Car le marché est gigantesque : on estime aujourd'hui à 4 millions de mètres cubes le volume de déchets, dans le monde, issus de l'exploitation des centrales et, surtout, de leur démantèlement. Ce volume devrait grimper à 12 millions de m3 d'ici à 2050.

"Aujourd'hui, ces déchets sont triés manuellement par des bras de téléopération contrôlés par des techniciens à travers des murs d'un mètre d'épaisseur. Notre robot est capable de se gérer seul, en toute autonomie. Il peut identifier sur l'image un élément et le déposer sur un convoyeur, caractériser la matière etc. Il ne s'agit pas seulement de gérer de l'aléatoire mais bien de l'inconnu. Grâce à l'IA, il apprend au fur et à mesure qu'il travaille".

En attendant que ces marchés se concrétisent, le spécialiste stéphanois de la robotique et vision industrielle, - récemment identifié par une étude Xerfi comme un des roboticiens les plus installés en France -, poursuit sa stratégie de développement. Il vient ainsi de remporter un important marché de plusieurs millions d'euros (montant précis non communiqué) avec un fabricant français de paracétamol pour une nouvelle ligne de conditionnement.

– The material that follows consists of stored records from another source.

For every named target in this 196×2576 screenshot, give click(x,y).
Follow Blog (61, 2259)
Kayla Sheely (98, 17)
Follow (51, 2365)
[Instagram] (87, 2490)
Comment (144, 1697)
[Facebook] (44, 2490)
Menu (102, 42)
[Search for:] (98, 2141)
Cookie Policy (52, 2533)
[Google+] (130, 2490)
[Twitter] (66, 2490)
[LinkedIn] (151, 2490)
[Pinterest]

Un marché de la robotique qui se démocratise

"En 2020, nous avons enregistré des décalages de commandes, ce qui explique une baisse de notre chiffre d'affaires (passé de 11,2 millions d'euros en 2019 à 8 millions d'euros NDLR) mais notre volume d'activité n'a pas ralenti en revanche. L'export, qui représentait 35% de notre CA, a été presque entièrement stoppé, nous avons compensé avec des marchés français".

Siléane compte aussi s'appuyer sur un maillage du territoire pour toucher des marchés plus modestes. "Aujourd'hui, sur notre site historique de Saint-Etienne, nous travaillons sur des projets de plus de 500.000 euros. Au-delà de 200 kilomètres de distance, nous ne sommes plus compétitifs pour des projets plus modestes. Or, le marché de la robotique s'est démocratisé, de plus en plus de projets de 100 à 500.000 euros émergent, nous devons nous mettre en capacité d'y répondre".

Lire aussi : Industrie du futur : comment Siléane renforce ses robots avec l'Intelligence artificielle

Comment ? En créant ou reprenant des sites en France, en Allemagne, en Suisse. La première pierre à l'édifice avait été mise courant 2020 avec la prise de participation au capital de la PME lyonnaise Robsys. "Nous sommes en veille, d'autres opérations pourraient déboucher dans les prochains mois". Sous 5 ans, Siléane vise un chiffre d'affaires de 30 millions d'euros avec 200 salariés.